Working with substrings
strstr()
strstr will receive 2 parameters, the first is the string to perform the search, and the second is the character you must find. It will then return a substring from this first string, starting with the first occurrence found in the string, until the end of the string, if found. Its prototype is:
char *strstr(const char *str1, const char *str2);
Lets extract a substring then:
const char str1[50] = "Hellow substring";
const char str2[50] = "o";
printf("Extracting substring from str1: %s\n", strstr(str1, str2));
return 0;
We can see how the function performs a search in str1, until it finds the first occurrence of the pattern in str2. It will then return the substring left after the first occurrence which can be stored in a variable.

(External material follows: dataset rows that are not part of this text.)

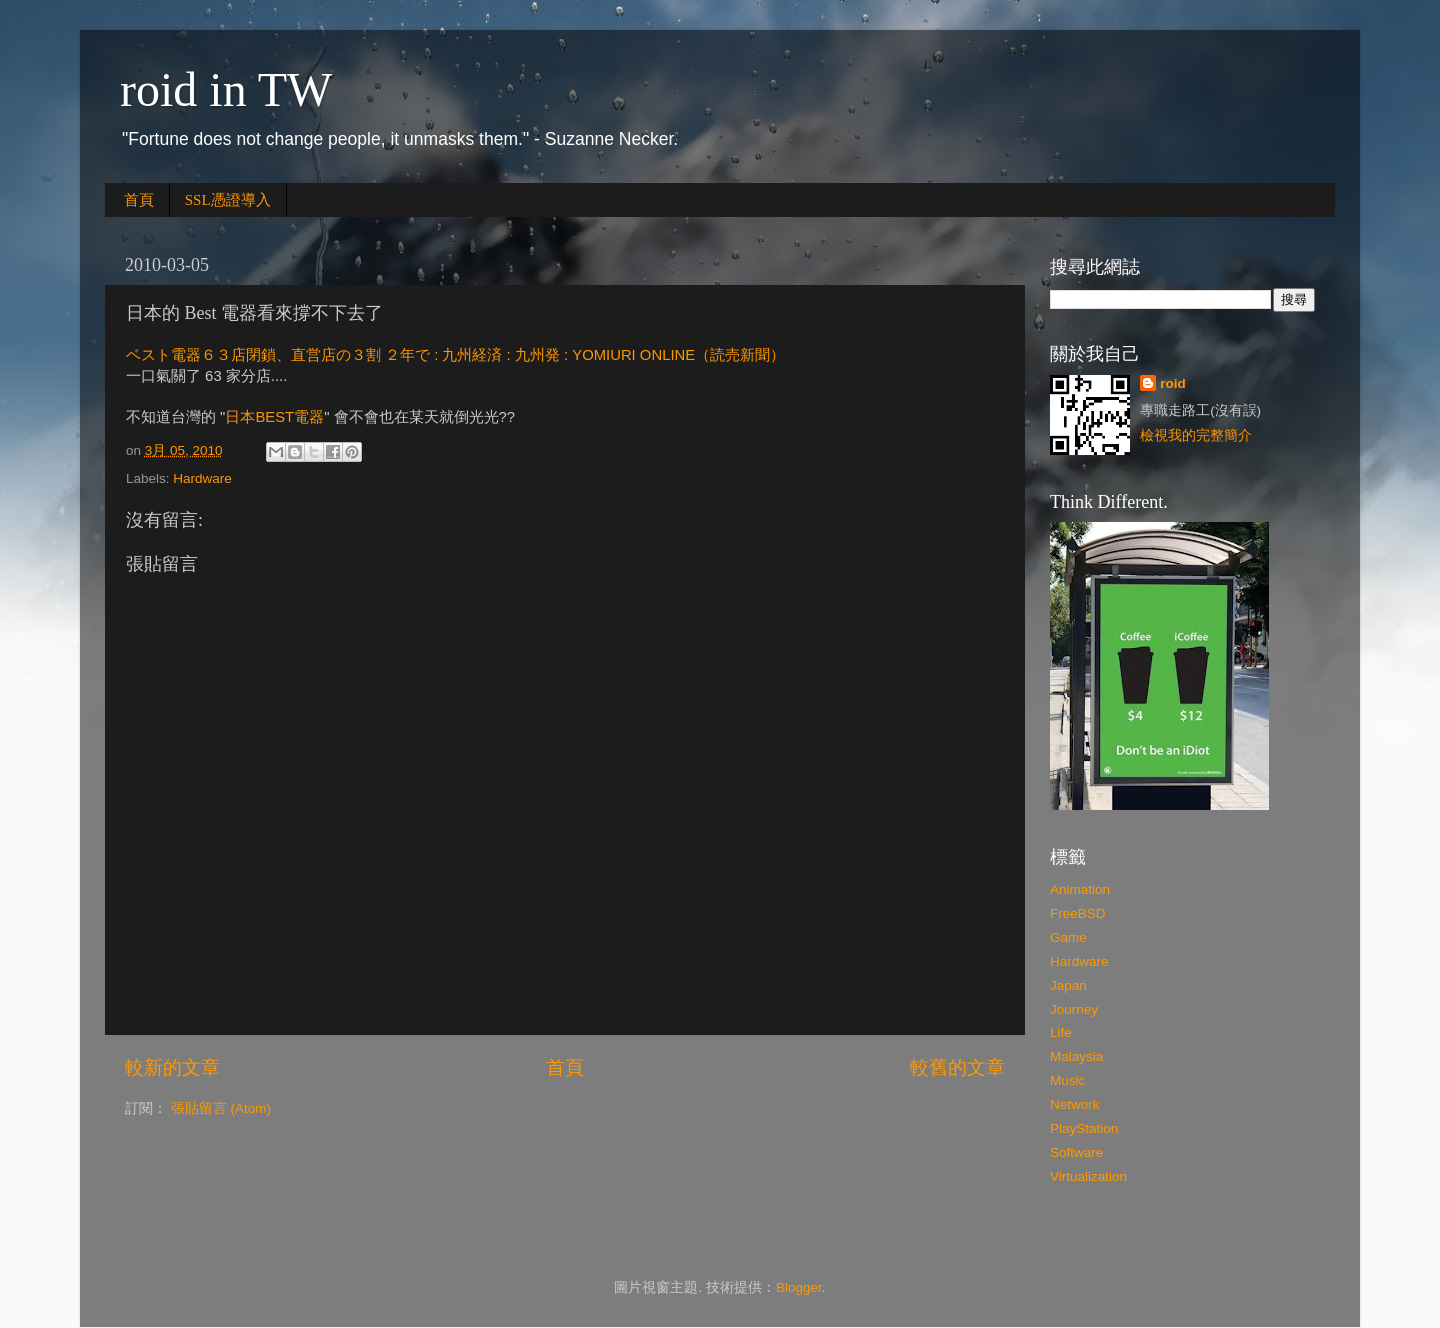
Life (1061, 1032)
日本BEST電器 (274, 417)
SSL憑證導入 (228, 200)
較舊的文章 (957, 1067)
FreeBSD (1078, 913)
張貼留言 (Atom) (221, 1108)
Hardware (202, 478)
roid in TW (226, 89)
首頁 (139, 200)
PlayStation (1084, 1128)
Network (1075, 1104)
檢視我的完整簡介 (1196, 435)
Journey (1074, 1009)
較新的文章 (172, 1067)
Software (1076, 1152)
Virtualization (1088, 1176)
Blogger (799, 1287)
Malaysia (1076, 1056)
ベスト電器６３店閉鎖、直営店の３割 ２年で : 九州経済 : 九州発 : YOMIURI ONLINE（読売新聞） (455, 355)
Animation (1080, 889)
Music (1067, 1080)
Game (1068, 937)
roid (1173, 383)
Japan (1068, 985)
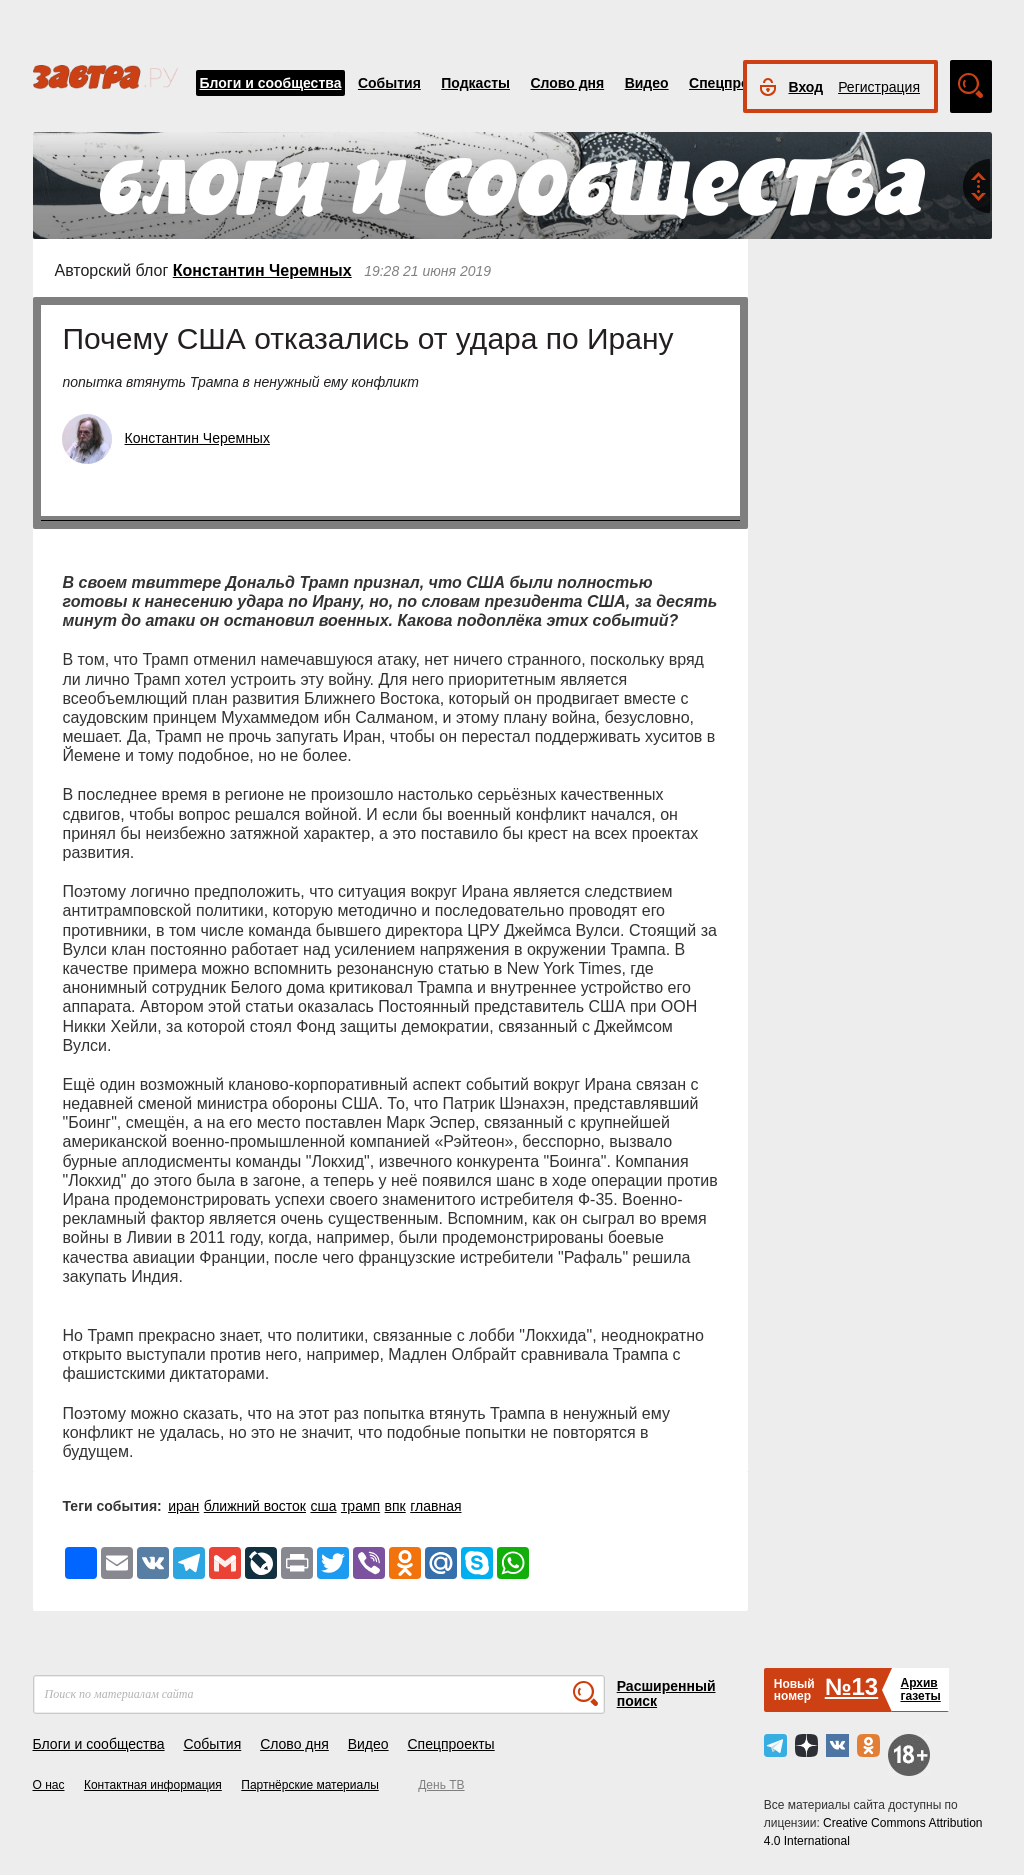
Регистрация (879, 87)
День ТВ (441, 1785)
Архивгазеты (920, 1689)
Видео (647, 83)
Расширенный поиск (666, 1693)
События (389, 83)
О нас (49, 1785)
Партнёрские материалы (310, 1785)
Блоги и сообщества (271, 83)
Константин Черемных (262, 270)
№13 (851, 1686)
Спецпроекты (736, 83)
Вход (806, 87)
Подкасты (475, 83)
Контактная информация (153, 1785)
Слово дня (567, 83)
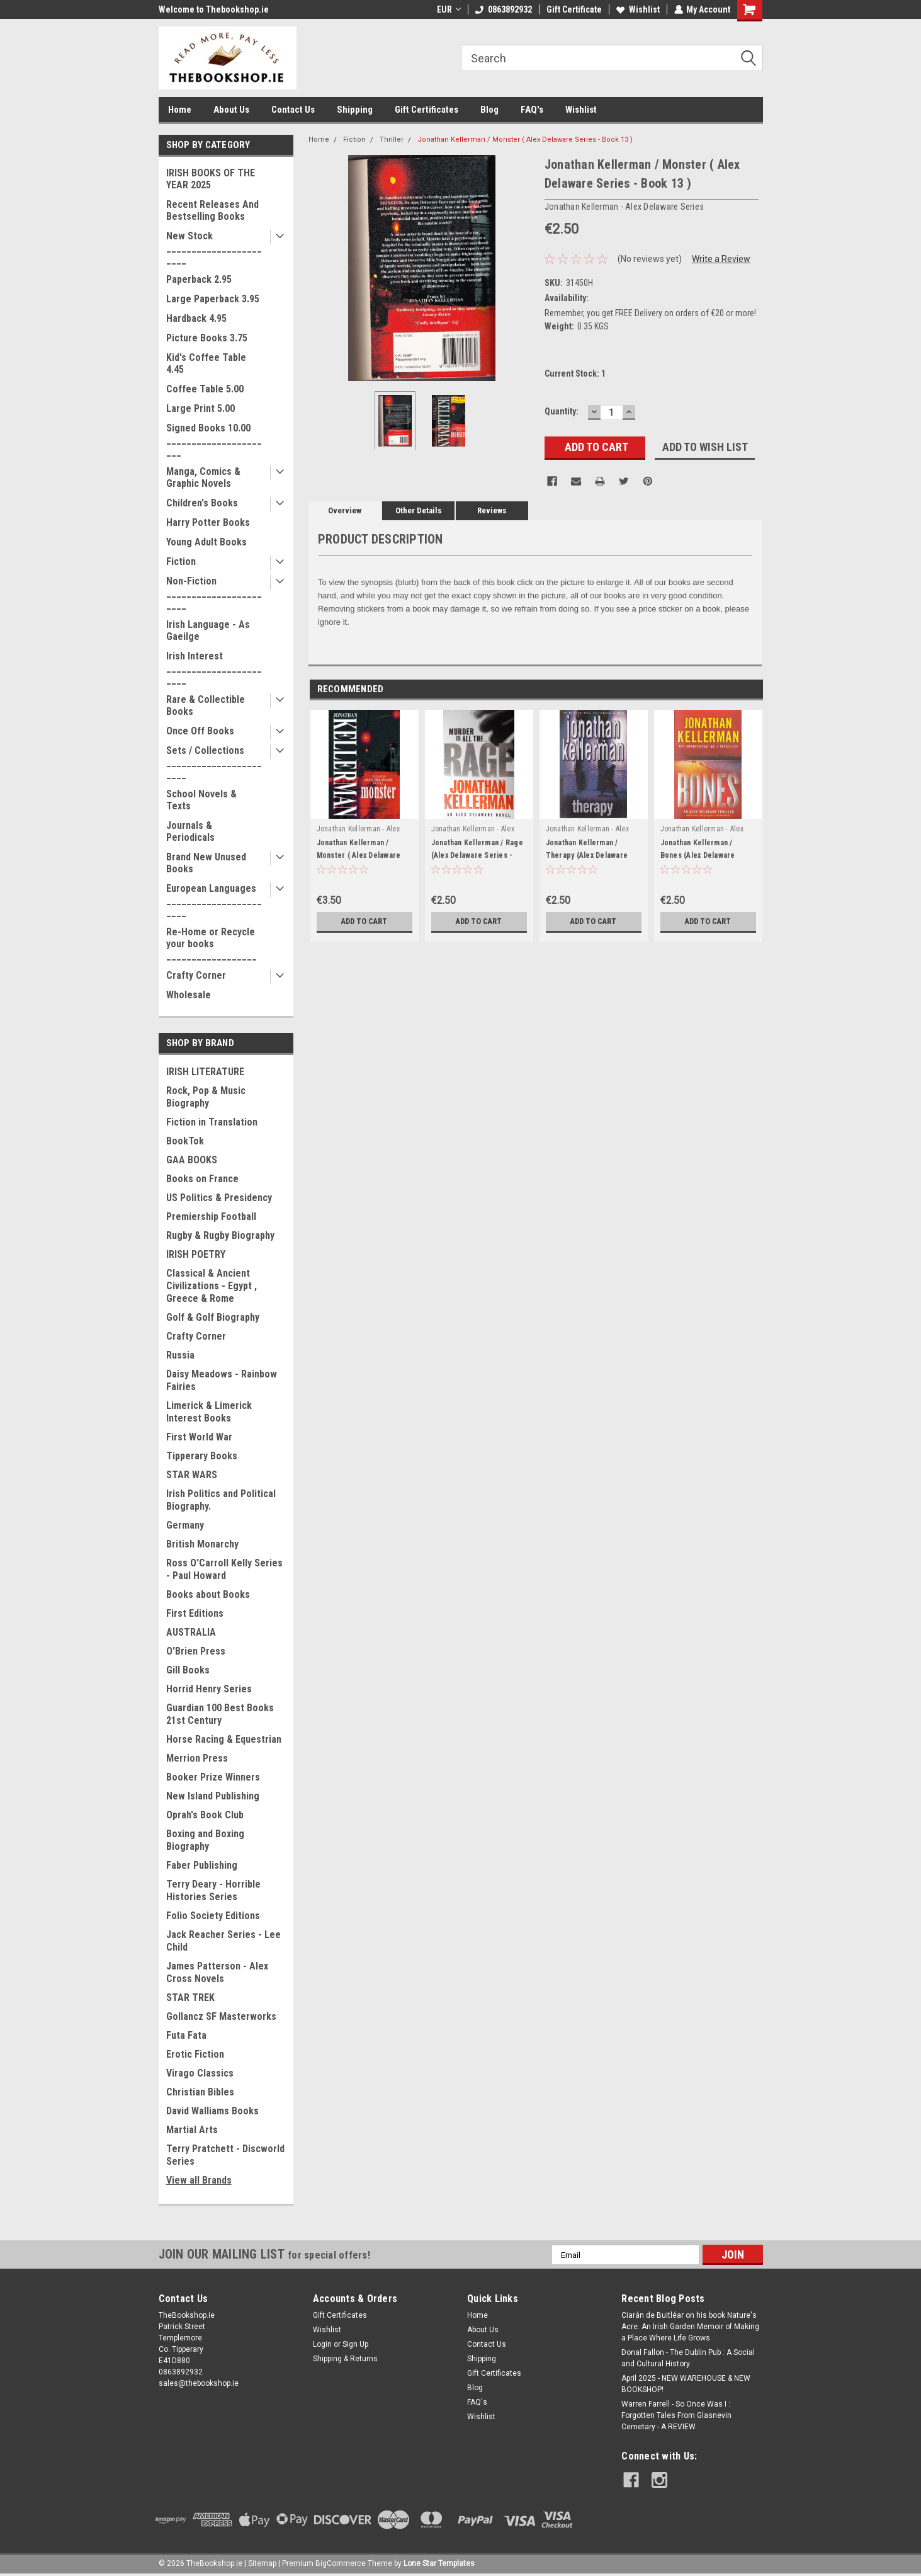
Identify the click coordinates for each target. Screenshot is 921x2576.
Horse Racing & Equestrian (223, 1739)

If the function finds nothing, it will just return null.
strchr()
If you must find only a character position, the function strchr() will receive a string and a integer as arguments(the integer contains a character value however), and perform the search for you to find its position, returning the the pointer to the string plus the positon the first occurrence of the character is found. If it finds the first occurrence at position 4, it will take the pointer to the string, performs a pointer arithmetic adding 4 and read from there. If the function cannot find the character in the specified string, it will return a NULL pointer. The search is case sensitive. That means the function will make distinction betwen upper case and lower case characters:
char word[20] = "Rat return to race";
char *returned_value = strchr(word, 'r');
char *noreturn = strchr(word, 'p');
printf("strchr returned: %s\n", returned_value);
printf("strchr returned: %s\n", noreturn);
return 0;
strrchr()
strrchr works much like strchr(), expet it will begin the reading process from the ending of the string. It will find the first position and read from there also:
char word[20] = "Rat return to race";
char *returned_value = strrchr(word, 'r');
char *noreturn = strrchr(word, 'p');
printf("strchr returned: %s\n", returned_value);
printf("strchr returned: %s\n", noreturn);
return 0;
strstr()
strstr() will find a substring, much like any high level programming language. We will pass as the second argument the substring we would like to find and not a character anymore. strstr() will force you to work with double quotes and also return NULL if the substring is not found:
char word[20] = "Rat return to race";
char *returned_value = strstr(word, "turn");
char *noreturn = strstr(word, "p");
printf("strchr returned: %s\n", returned_value);
printf("strchr returned: %s\n", noreturn);
return 0;
The most basic string functions in C have been covered. In programming languages like perl, which has one of its main strenghts string manipulation, you can do all those functions and more, sometimes with less work. Neverthless, its very productive to learn how these functions work in C, to perform fast and adaptable string manipulation. Also, you will find very often while you are debugging in assembly level these functions, since the OS will implement exactly like C does.